What you have to do: Every record below is to be restated verbatim, though its images are not.

Supplied information:
*** Begin section ***

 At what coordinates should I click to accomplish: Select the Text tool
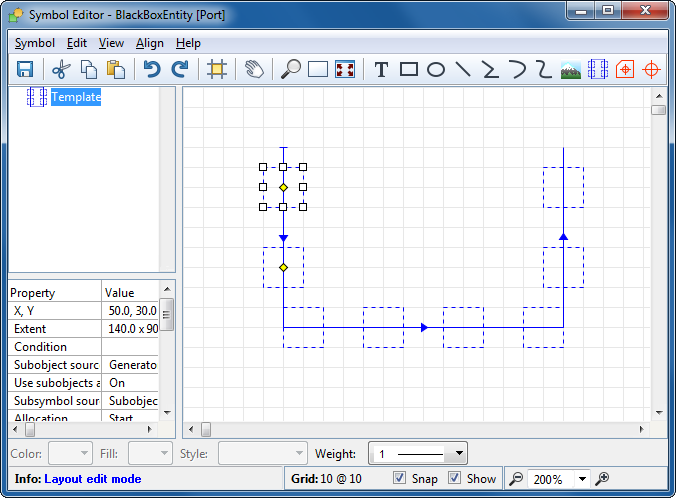click(381, 69)
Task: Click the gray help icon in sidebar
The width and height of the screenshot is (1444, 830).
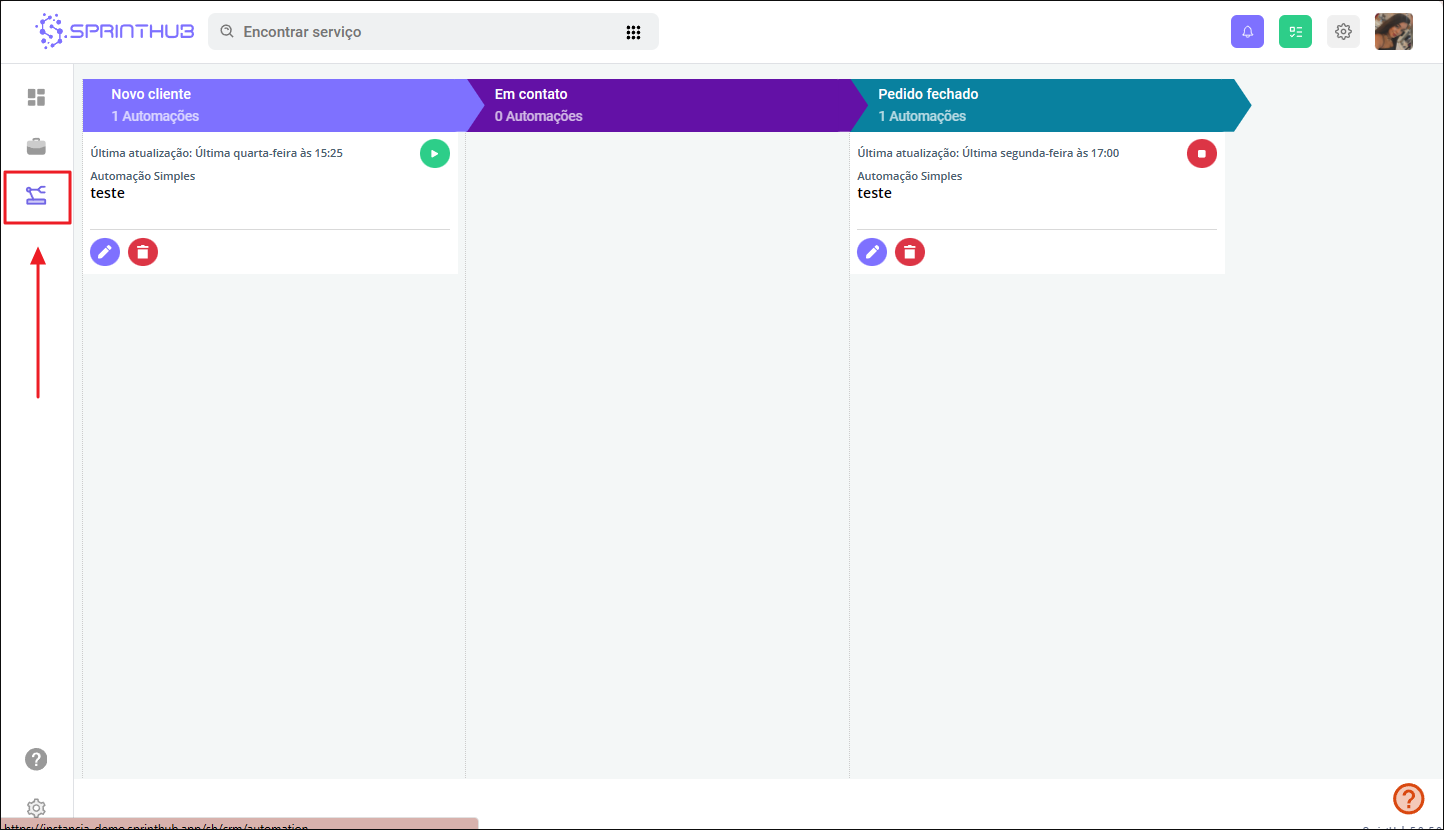Action: (x=36, y=759)
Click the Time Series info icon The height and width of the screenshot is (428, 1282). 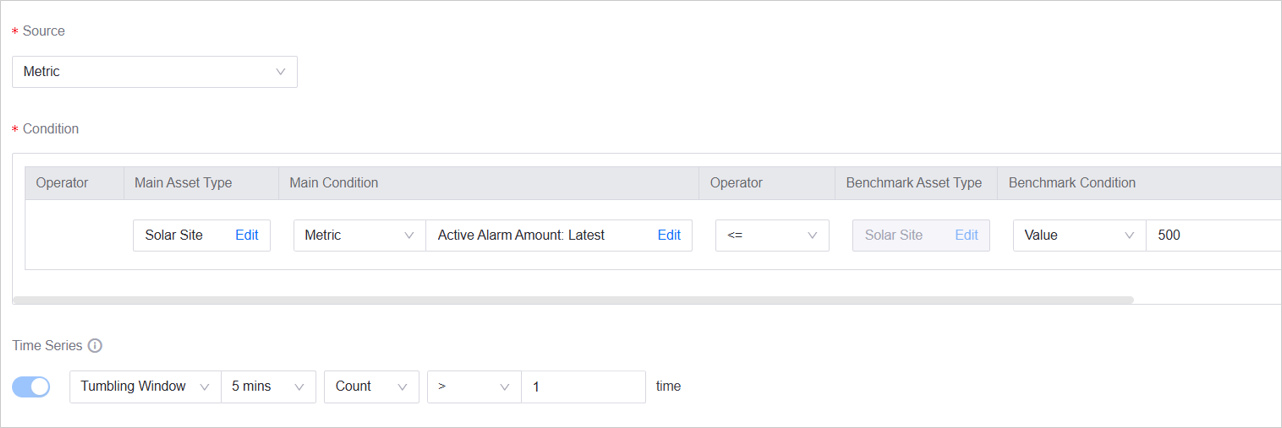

*** End section ***

Output:
 At what coordinates should I click to accomplish: Select the Text tool
click(381, 69)
Task: Click the gray help icon in sidebar
The width and height of the screenshot is (1444, 830).
Action: (x=36, y=759)
Click the Time Series info icon The height and width of the screenshot is (428, 1282). 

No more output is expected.